Great Teams Exhilarate — What Sets Them Apart?

Deidre Paknad  ::  Strategy & Execution

There is nothing quite like the sensation and satisfaction of being on a high performing team. I’ve had this luck and pleasure a number of times in my career, but it’s rarer than I’d like. High performing teams seem to generate their own energy and elevate everyone on the team to their full potential.

Despite achieving more, working on these teams is less taxing — the workday feels shorter and less frustrating.

So what sets high performing teams apart and why aren’t all teams so successful and fun?

High performing teams aren’t just a collection of strong individual performers, although that certainly helps. They don’t leave great performance to luck or personality, they design for success.

Here are 6 tangible and actionable attributes of high performing teams:

1. Defined Goals

Defined goals and a clear plan to achieve them are essential to great performance.
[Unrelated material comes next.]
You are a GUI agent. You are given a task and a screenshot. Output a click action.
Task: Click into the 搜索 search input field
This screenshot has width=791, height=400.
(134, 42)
Abstract annual goals aren’t enough — teams need shorter-range, compelling and clear goals that unify and galvanize them on shared purpose. Sequencing these to an annual result works well, but it’s key the team wants to achieve the goals.

2. Committed Actions
Successful teams write down the committed actions each person owns on the path to goal achievement (and they waste less time determining who owns what). Members feel a sense of personal ownership and have a shared intention to accomplish the results they’ve committed to the team week over week. Making progress on actions aligned with a goal people believe in energizes people and elevates their performance, according to author and Harvard professor Teresa Amabile.

3. True Transparency
Facts and status enable members of the team to work more effectively together, pivot or adjust course quickly on unforeseen events, and execute with greater efficiency and predictability. Embracing transparency is one of the most distinct features of high performing teams (and a stark contrast to the politicized and professional “ball hiders” that frequent lesser performing teams). Moreover, the activity required to achieve transparency improves the odds of goal achievement: people with written goals and actions alone have a 43% goal achievement rate while adding status reports against goals boosts the likelihood of achievement to 76%.
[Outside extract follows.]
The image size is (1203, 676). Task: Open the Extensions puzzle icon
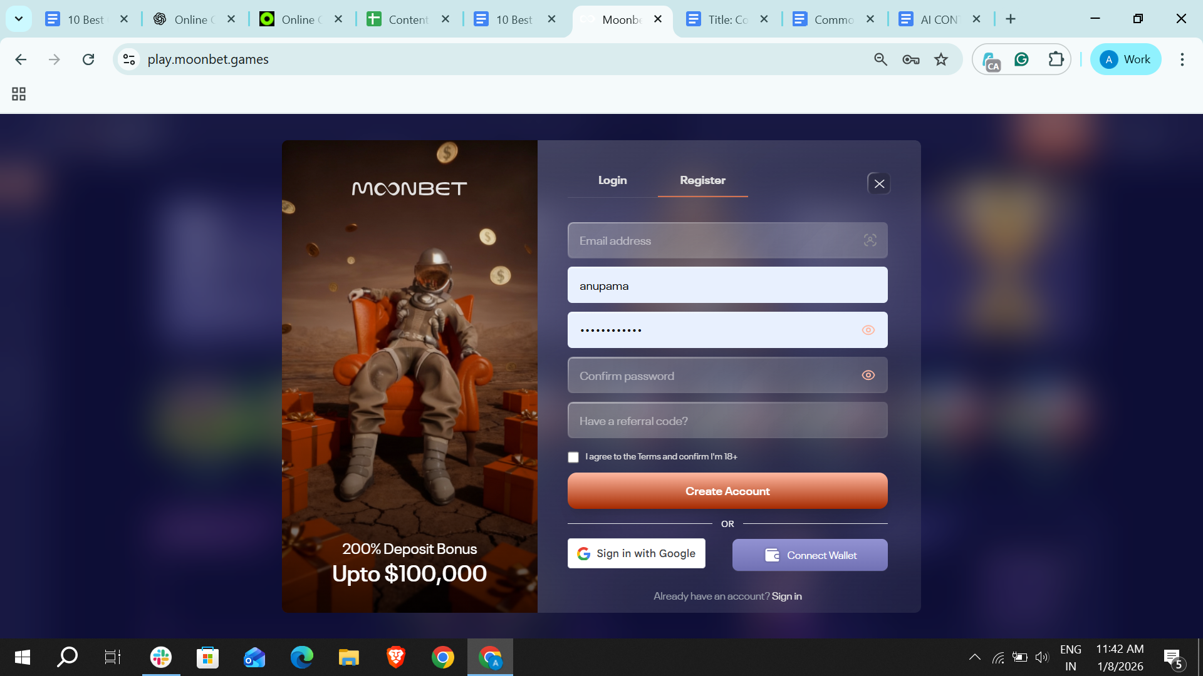(1056, 59)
4. Unabashed Accountability
The team leader and members hold themselves and each other accountable for their commitments and goal achievement week to week. When the team or a person comes up short, it’s not swept under the rug — it’s triaged and addressed quickly to get back on track to goal. There is a uniform expectation of each other, that when combined with a uniformly high level of commitment to goal, are the essence of a high performing team’s greatness.

5. Frequent Feedback
Members of the team get and ask for regular feedback on their work. Learning members get positive feedback that enables them to learn and engage quickly, while expert members get constructive feedback that helps them continuously advance already-mature skills. Because team members are focused on achievement and respect each other’s commitments and efforts, feedback is easier to give and apply. For a great primer on giving feedback, check out this article by Dan Rockwell's at Leadership Freak.

6. Celebrated Successes
Savor the small and the big wins as a team. Celebrate people’s individual contributions and the accomplishments of the team as a whole. In large matrixed organizations where teams coalesce and disband quickly, it takes extra effort to celebrate success but it is actually more rewarding than a cash bonus, according to McKinsey.

It's not just the business results…
People who’ve worked on high performing teams tend to remember the experience and their team mates vividly for years to come. When they describe the experience, they use words like “epic” and there is tangible pride and gratitude in their voice. That team imprint is far greater and longer lasting than its contribution to the company at which its members worked.

What are your experiences and memories from a high performing team? What made it fun and successful? What's your sense of connection to those team mates?